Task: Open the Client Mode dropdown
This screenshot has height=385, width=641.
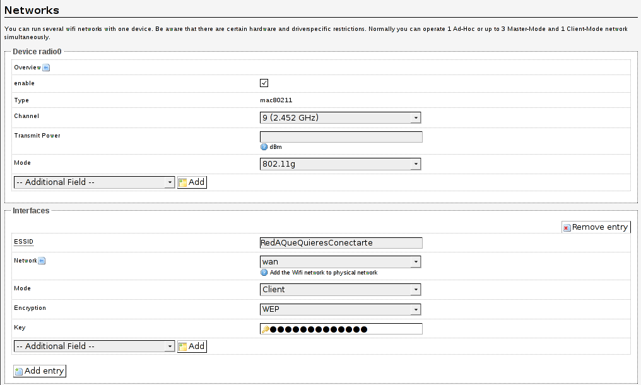Action: pos(340,290)
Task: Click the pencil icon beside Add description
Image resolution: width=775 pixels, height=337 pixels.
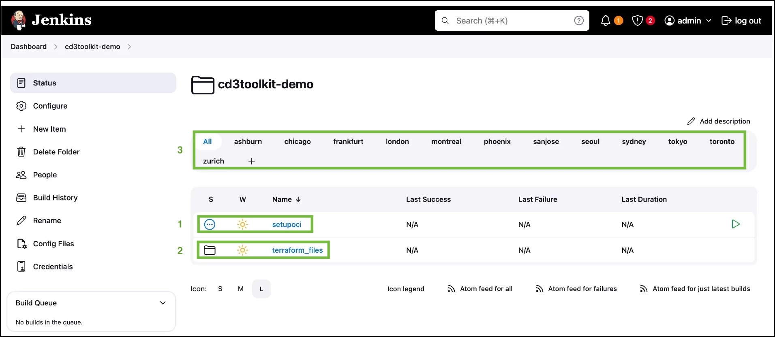Action: 691,121
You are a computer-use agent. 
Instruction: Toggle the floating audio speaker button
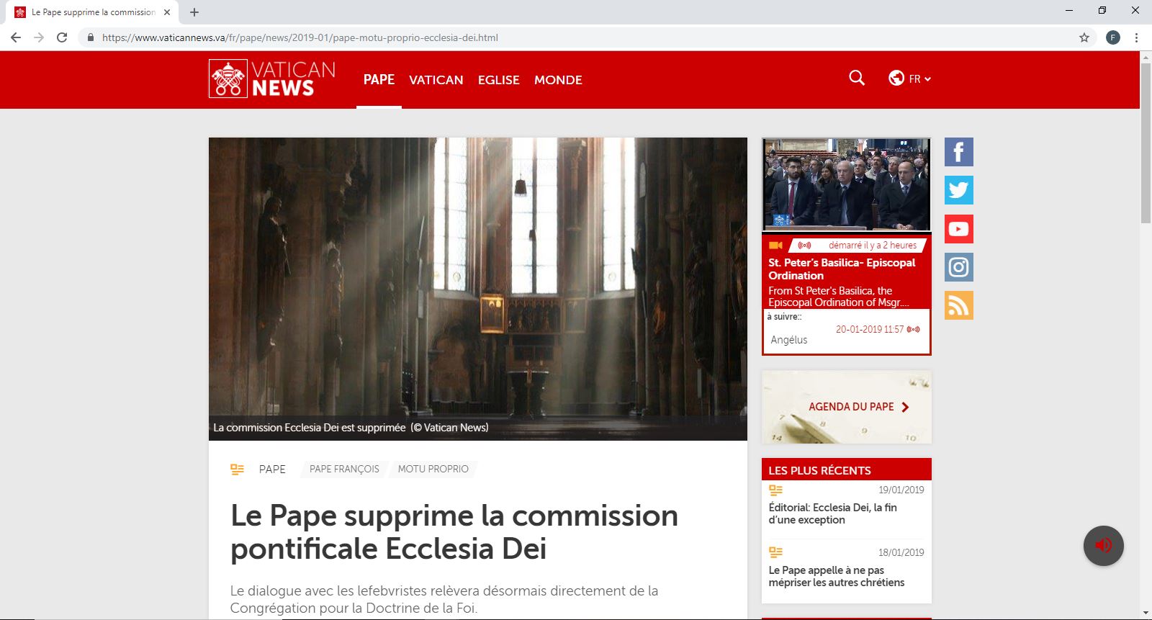(x=1103, y=545)
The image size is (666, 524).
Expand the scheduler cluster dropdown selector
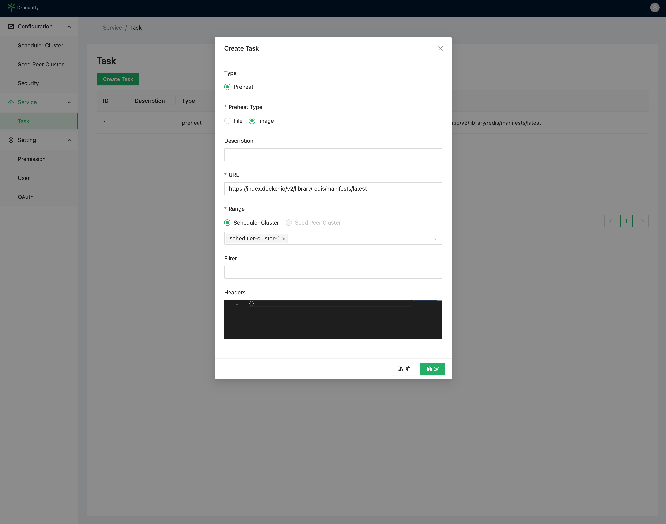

EXERCISE AIM:
Could you filter the entries above for lines holding the string "Task" and copy them?

ANSWER TO THE EXERCISE:
Task: Open the Client Mode dropdown
Task: Click the pencil icon beside Add description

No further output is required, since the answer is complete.